[Source records]
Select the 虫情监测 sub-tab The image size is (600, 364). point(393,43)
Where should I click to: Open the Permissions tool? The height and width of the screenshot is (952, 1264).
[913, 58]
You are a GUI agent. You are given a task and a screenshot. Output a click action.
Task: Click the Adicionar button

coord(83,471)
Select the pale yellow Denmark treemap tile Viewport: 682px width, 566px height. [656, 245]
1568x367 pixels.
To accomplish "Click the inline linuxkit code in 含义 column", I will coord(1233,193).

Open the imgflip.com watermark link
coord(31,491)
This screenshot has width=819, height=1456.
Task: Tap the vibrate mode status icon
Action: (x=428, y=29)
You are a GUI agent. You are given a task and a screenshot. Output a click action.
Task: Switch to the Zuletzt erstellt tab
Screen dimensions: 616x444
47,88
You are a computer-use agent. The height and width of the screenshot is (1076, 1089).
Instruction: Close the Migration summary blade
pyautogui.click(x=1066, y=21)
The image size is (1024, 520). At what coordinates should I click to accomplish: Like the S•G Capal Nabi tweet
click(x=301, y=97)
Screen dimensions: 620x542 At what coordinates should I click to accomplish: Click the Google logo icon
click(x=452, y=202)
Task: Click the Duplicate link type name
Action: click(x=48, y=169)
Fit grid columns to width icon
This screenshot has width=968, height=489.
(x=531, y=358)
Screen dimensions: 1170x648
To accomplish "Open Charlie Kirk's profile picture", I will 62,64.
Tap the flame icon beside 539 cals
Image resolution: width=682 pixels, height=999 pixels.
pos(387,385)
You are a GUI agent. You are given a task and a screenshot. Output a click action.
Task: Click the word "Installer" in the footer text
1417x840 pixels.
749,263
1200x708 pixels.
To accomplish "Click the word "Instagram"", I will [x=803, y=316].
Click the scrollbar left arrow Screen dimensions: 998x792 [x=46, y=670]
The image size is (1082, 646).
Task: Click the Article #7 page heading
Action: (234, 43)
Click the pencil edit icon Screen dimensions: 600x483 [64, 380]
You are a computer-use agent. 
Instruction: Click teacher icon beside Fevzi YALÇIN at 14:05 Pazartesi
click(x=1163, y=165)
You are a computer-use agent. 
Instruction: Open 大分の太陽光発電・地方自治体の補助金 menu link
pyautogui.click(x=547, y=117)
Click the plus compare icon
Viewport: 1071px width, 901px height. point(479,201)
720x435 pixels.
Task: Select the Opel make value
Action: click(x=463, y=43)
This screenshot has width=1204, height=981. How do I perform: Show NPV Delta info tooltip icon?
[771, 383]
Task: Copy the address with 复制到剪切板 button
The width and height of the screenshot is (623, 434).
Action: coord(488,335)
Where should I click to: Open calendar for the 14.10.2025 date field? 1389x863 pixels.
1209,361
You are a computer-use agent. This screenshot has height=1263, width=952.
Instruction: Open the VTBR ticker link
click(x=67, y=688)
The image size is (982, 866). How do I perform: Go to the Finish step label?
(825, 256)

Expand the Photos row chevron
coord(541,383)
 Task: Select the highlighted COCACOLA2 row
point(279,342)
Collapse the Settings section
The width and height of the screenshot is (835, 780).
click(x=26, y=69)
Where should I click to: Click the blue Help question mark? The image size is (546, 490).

BRIEF
All of the entries above are to be written out again exactly.

WORKED SOLUTION
Select the 虫情监测 sub-tab The image size is (600, 364). point(393,43)
Where should I click to: Open the Permissions tool? The height and width of the screenshot is (952, 1264).
[913, 58]
You are a GUI agent. You are given a task and a screenshot. Output a click action.
Task: Click the Adicionar button

coord(83,471)
Select the pale yellow Denmark treemap tile Viewport: 682px width, 566px height. [656, 245]
1568x367 pixels.
To accomplish "Click the inline linuxkit code in 含义 column", I will coord(1233,193).

Open the imgflip.com watermark link
coord(31,491)
This screenshot has width=819, height=1456.
Task: Tap the vibrate mode status icon
Action: (x=428, y=29)
You are a GUI agent. You are given a task and a screenshot. Output a click action.
Task: Switch to the Zuletzt erstellt tab
Screen dimensions: 616x444
47,88
You are a computer-use agent. The height and width of the screenshot is (1076, 1089).
Instruction: Close the Migration summary blade
pyautogui.click(x=1066, y=21)
The image size is (1024, 520). At what coordinates should I click to accomplish: Like the S•G Capal Nabi tweet
click(x=301, y=97)
Screen dimensions: 620x542 At what coordinates should I click to accomplish: Click the Google logo icon
click(x=452, y=202)
Task: Click the Duplicate link type name
Action: click(x=48, y=169)
Fit grid columns to width icon
This screenshot has width=968, height=489.
(x=531, y=358)
Screen dimensions: 1170x648
To accomplish "Open Charlie Kirk's profile picture", I will 62,64.
Tap the flame icon beside 539 cals
Image resolution: width=682 pixels, height=999 pixels.
pos(387,385)
You are a GUI agent. You are given a task and a screenshot. Output a click action.
Task: Click the word "Installer" in the footer text
1417x840 pixels.
749,263
1200x708 pixels.
To accomplish "Click the word "Instagram"", I will [x=803, y=316].
Click the scrollbar left arrow Screen dimensions: 998x792 [x=46, y=670]
The image size is (1082, 646).
Task: Click the Article #7 page heading
Action: (234, 43)
Click the pencil edit icon Screen dimensions: 600x483 [64, 380]
You are a computer-use agent. 
Instruction: Click teacher icon beside Fevzi YALÇIN at 14:05 Pazartesi
click(x=1163, y=165)
You are a computer-use agent. 
Instruction: Open 大分の太陽光発電・地方自治体の補助金 menu link
pyautogui.click(x=547, y=117)
Click the plus compare icon
Viewport: 1071px width, 901px height. point(479,201)
720x435 pixels.
Task: Select the Opel make value
Action: click(x=463, y=43)
This screenshot has width=1204, height=981. How do I perform: Show NPV Delta info tooltip icon?
[771, 383]
Task: Copy the address with 复制到剪切板 button
The width and height of the screenshot is (623, 434).
Action: coord(488,335)
Where should I click to: Open calendar for the 14.10.2025 date field? 1389x863 pixels.
1209,361
You are a computer-use agent. This screenshot has height=1263, width=952.
Instruction: Open the VTBR ticker link
click(x=67, y=688)
The image size is (982, 866). How do I perform: Go to the Finish step label?
(825, 256)

Expand the Photos row chevron
coord(541,383)
 Task: Select the highlighted COCACOLA2 row
point(279,342)
Collapse the Settings section
The width and height of the screenshot is (835, 780).
click(x=26, y=69)
Where should I click to: Click the blue Help question mark? The image size is (546, 490).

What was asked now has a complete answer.